Mr Findlay added: “The ability to finance projects could be the biggest challenge ahead with sources of capital becoming increasingly difficult to access, as investors become bolder and more attracted to green lending options. “
While the challenges are likely to be intense in mature areas of the North Sea, hopes remain that there is potential in relatively under-explored regions
“The West of Shetland remains a frontier hot spot and investment will continue there, among other areas of the basin,” said Mr Stevenson.
He noted that investment in renewables and in the decarbonisation of the production of oil and gas will create valuable work for the supply chain. The UK Government’s Energy white paper’s target to make the basin net zero by 2050 will provide a fillip to energy transition projects. However, it seems unlikely that any resulting boost will be enough to offset the impact of cuts in spending on new oil and gas assets and on upgrades.
Mr Stevenson said: “While the supply chain and operators delivered significant efficacy gains after the 2014 oil price crash, the scope for savings is much more limited this time round … All this and with oil and gas companies still reducing capex spend, suggest the outlook for the sector looks challenging.”
Following a year in which around 12,000 jobs are thought to have been lost in the North Sea, the implications of such an analysis for employment in the area are alarming.
READ MORE: Can green energy revolution create enough jobs to make up for Scottish oil decline?
Mr Findlay noted: “The latest Oil & Gas Survey, from KPMG and the Aberdeen & Grampian Chamber of Commerce, found that almost 50 per cent of contractors had already cut staff and an overwhelming majority had placed large numbers of employees on furlough. As furlough winds down in the Spring, there are fears we could see another spike in job losses.”

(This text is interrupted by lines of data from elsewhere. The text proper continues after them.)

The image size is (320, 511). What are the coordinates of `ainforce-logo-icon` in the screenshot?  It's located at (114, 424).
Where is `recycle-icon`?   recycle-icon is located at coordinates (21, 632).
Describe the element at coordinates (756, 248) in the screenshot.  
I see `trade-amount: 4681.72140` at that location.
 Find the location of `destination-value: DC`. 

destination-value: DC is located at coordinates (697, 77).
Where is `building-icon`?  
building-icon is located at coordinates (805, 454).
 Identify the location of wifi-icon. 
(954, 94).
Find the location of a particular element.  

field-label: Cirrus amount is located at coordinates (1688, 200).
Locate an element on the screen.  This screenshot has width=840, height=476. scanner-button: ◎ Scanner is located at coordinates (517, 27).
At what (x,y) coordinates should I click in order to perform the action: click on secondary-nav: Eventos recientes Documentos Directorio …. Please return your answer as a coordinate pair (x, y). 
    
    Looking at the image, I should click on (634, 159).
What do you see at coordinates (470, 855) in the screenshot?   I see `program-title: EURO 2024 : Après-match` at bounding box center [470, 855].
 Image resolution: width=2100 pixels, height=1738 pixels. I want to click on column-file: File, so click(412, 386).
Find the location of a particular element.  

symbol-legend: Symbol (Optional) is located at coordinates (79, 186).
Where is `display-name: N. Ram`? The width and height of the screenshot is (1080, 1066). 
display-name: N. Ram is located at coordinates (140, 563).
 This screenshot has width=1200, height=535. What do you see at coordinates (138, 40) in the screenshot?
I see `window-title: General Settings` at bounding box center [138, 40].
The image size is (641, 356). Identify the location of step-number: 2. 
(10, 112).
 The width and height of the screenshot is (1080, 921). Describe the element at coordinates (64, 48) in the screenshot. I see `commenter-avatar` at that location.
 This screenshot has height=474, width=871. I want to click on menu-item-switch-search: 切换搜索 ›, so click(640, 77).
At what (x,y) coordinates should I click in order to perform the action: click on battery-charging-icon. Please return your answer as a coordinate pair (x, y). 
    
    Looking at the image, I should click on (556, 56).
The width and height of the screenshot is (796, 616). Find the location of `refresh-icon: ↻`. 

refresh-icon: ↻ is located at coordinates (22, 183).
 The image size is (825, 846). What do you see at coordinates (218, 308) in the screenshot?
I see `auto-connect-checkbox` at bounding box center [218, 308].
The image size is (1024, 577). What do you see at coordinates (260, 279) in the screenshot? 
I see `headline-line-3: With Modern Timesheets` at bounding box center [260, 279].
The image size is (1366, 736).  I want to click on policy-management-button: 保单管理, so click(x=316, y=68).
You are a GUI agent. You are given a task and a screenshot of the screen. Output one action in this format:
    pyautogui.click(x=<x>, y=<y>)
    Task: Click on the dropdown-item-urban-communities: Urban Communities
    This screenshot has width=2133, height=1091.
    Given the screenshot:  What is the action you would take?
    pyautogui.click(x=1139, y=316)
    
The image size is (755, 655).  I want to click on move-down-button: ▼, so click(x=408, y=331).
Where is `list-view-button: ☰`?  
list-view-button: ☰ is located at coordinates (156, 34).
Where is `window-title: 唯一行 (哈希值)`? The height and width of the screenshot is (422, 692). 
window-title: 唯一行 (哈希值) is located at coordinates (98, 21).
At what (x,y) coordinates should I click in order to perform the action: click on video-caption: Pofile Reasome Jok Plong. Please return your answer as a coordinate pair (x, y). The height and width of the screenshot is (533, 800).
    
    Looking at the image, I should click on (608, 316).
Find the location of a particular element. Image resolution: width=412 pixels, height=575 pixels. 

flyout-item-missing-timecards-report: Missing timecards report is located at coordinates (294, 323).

But mergers and acquisitions activity will continue. Some investors reckon moves by firms to cut their exposure to the North Sea could create opportunities to buy asset at attractive prices. Shortly before Christmas, Viaro Energy struck a £120 million deal to buy SSE’s North Sea gas business.
“Opportunities for targeted acquisitions and consolidation in the UK North Sea will likely continue as the sector is disrupted by market fundamentals and the ongoing momentum of the energy transition,” said Mr Stevenson.